Como dito anteriormente, as referências que essas pessoas cantoras trazem são das outras guardas da música brasileira, como Caetano Veloso, Vinícius de Morais, Tim Maia, Rita Lee, bem como eles e elas mesmos e mesmas, como dito por Liniker que escreveu a música “Lina X” do seu álbum Remonta, para homenagear Linn da Quebrada, que abre as alas e atravessa todo esse texto. Não se encerrando, entretanto, nesse círculo mais difundido dentro da indústria fonográfica, ocupando-se, também, de elencar ritmos, sons e textos das culturas de matrizes não só indígenas, como também africanas. Reportamo-nos, especialmente, a Xênia França, no tocante às reverberações sonoras do candomblé em suas canções.
Sem sair de cima do salto, tais artistas incutem, ou seja, inscrevem sob a pele, em suas músicas, pautas políticas das mais variadas formas e recortes de maneira potente e orgânica.

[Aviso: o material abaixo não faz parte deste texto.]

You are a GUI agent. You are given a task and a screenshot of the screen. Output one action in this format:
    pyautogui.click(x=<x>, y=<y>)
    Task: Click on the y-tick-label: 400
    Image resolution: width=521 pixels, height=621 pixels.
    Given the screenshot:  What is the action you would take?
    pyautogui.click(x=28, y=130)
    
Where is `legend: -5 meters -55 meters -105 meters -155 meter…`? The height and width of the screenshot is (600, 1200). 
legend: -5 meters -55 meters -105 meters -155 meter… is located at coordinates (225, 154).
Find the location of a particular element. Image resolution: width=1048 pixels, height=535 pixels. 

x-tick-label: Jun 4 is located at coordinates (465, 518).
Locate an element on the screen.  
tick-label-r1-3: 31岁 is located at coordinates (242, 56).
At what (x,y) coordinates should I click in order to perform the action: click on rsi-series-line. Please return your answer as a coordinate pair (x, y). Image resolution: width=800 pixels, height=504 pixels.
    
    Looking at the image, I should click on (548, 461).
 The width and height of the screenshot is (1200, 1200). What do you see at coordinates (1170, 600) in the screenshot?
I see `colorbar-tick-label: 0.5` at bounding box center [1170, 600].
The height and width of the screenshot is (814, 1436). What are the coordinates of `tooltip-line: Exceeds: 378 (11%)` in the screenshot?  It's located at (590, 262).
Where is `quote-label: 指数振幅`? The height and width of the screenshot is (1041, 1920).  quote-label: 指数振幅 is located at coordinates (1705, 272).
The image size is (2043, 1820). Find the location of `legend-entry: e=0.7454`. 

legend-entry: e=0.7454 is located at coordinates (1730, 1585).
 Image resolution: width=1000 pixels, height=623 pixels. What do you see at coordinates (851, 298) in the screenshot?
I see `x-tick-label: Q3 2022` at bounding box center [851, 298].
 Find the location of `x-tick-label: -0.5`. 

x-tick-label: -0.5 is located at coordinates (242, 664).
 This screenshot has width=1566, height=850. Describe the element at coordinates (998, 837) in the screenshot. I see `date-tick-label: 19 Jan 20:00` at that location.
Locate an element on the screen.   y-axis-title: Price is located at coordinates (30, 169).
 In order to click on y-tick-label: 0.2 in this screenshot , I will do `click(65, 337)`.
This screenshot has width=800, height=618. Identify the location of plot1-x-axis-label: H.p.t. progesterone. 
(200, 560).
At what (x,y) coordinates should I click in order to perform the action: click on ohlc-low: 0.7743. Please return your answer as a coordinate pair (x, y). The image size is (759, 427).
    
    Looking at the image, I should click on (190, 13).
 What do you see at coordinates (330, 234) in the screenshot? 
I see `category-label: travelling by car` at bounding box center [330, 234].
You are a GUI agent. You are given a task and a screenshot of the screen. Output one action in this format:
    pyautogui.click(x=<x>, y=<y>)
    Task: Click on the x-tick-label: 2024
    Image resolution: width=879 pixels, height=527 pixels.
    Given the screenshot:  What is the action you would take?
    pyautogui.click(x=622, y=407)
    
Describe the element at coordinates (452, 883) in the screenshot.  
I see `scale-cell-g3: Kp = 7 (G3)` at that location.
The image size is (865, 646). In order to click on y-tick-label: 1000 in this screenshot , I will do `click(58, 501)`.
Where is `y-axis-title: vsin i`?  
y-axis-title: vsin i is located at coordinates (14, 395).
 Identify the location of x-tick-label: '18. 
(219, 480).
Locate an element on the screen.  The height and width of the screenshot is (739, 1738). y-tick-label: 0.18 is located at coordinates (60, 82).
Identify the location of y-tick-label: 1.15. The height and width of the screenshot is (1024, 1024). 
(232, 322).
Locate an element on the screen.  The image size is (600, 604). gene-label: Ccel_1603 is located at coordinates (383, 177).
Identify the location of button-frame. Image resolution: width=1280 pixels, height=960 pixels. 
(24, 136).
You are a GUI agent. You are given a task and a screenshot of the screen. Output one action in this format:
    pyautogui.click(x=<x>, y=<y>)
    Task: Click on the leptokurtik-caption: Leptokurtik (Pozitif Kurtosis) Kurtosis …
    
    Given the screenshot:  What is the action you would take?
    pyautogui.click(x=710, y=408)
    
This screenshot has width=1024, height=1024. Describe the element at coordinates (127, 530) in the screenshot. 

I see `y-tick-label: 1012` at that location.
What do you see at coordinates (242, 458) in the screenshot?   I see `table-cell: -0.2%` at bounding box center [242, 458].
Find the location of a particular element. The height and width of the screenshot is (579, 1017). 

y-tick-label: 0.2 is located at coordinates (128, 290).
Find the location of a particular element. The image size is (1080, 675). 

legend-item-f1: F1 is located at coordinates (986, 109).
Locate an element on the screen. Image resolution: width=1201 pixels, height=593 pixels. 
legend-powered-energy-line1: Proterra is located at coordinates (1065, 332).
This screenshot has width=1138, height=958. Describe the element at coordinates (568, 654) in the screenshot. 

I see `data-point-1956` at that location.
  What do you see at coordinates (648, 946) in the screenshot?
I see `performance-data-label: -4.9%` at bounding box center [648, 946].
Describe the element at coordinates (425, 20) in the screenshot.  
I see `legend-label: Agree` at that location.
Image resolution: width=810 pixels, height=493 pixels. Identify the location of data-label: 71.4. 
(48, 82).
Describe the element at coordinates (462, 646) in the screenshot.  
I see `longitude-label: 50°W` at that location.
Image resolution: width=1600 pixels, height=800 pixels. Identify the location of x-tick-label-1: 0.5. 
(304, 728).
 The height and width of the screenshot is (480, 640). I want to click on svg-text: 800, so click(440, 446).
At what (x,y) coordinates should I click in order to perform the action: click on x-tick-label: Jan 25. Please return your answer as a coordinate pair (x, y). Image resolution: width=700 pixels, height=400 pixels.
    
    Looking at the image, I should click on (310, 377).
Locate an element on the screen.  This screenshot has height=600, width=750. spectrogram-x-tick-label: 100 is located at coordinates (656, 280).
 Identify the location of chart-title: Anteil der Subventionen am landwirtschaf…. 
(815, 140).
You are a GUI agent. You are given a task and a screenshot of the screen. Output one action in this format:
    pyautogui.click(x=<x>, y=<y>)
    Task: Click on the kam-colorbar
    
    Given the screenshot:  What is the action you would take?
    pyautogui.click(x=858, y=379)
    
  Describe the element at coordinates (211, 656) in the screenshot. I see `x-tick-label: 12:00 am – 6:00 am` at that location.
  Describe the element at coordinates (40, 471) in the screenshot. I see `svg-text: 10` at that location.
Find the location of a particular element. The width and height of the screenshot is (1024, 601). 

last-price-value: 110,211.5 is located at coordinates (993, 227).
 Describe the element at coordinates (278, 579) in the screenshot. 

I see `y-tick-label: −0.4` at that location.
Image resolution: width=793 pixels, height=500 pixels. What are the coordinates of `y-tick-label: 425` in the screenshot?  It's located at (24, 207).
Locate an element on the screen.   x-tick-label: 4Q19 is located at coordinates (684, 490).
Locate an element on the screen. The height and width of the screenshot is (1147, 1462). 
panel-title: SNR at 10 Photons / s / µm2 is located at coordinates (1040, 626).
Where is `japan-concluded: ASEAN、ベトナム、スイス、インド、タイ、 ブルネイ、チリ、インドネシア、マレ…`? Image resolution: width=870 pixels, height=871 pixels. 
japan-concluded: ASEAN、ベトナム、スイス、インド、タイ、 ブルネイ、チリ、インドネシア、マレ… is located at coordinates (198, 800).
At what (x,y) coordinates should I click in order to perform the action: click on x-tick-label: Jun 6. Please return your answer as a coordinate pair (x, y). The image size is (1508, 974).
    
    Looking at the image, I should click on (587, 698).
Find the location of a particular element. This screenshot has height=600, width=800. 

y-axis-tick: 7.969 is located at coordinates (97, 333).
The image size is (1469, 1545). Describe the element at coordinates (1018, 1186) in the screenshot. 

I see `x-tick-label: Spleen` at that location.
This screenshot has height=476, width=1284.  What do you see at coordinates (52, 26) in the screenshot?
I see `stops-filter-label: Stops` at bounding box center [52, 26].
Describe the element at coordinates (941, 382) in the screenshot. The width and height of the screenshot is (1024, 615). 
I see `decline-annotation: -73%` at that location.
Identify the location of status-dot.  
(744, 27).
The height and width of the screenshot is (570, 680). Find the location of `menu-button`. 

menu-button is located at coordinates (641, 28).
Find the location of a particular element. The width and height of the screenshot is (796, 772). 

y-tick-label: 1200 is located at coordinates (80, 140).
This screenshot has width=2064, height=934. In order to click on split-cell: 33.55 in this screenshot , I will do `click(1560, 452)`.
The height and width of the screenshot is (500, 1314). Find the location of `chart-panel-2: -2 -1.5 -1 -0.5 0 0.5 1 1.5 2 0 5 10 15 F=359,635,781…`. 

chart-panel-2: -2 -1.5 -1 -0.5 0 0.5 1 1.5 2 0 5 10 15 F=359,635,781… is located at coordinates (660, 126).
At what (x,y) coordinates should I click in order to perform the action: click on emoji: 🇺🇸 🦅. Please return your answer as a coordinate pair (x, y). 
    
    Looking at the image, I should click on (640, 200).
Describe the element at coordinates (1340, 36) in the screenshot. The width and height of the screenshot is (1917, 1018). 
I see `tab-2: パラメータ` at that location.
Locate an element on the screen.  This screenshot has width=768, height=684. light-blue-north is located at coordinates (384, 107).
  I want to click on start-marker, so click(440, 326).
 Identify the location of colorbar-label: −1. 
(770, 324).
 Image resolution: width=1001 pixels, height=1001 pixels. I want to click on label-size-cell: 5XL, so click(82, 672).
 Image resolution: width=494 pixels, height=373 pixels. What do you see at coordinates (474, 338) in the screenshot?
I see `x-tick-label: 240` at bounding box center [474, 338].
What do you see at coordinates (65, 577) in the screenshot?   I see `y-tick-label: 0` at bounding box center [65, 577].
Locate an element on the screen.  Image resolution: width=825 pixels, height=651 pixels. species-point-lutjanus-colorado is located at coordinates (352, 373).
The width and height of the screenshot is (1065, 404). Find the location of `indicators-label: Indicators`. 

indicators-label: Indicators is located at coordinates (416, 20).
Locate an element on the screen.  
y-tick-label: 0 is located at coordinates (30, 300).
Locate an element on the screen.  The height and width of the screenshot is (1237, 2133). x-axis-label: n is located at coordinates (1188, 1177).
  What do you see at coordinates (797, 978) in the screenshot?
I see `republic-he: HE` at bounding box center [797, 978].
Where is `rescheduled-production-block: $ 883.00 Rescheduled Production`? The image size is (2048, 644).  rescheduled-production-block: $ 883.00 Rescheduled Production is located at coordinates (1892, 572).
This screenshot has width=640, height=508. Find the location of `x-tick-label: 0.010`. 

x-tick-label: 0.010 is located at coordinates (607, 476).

O corpo que denuncia traz a potência de dentro de si mesmo. De sua própria existência e das dores que isso acarreta.
Existe de forma muito forte a impossibilidade de tratar de todas as existências ao longo desse tecido, mas não é algo que as existências não deem conta de tratar por si mesmas.


Referências

HORTA, Andreia. Não Recomendados, a recomendação da atriz Andreia Horta. Trip, São Paulo, jun. 2016. Disponível em: <https://revistatrip.uol.com.br/trip/conheca-o-grupo-nao-recomendados-por-andreia-horta >. Acesso em: 20 de maio 2018.

QUEBRADA, Linn da. Enviadescer. Intérprete: Linn da Quebrada. In: QUEBRADA. Pajubá. São Paulo: YB Music, 2017, 1CD. Faixa 10.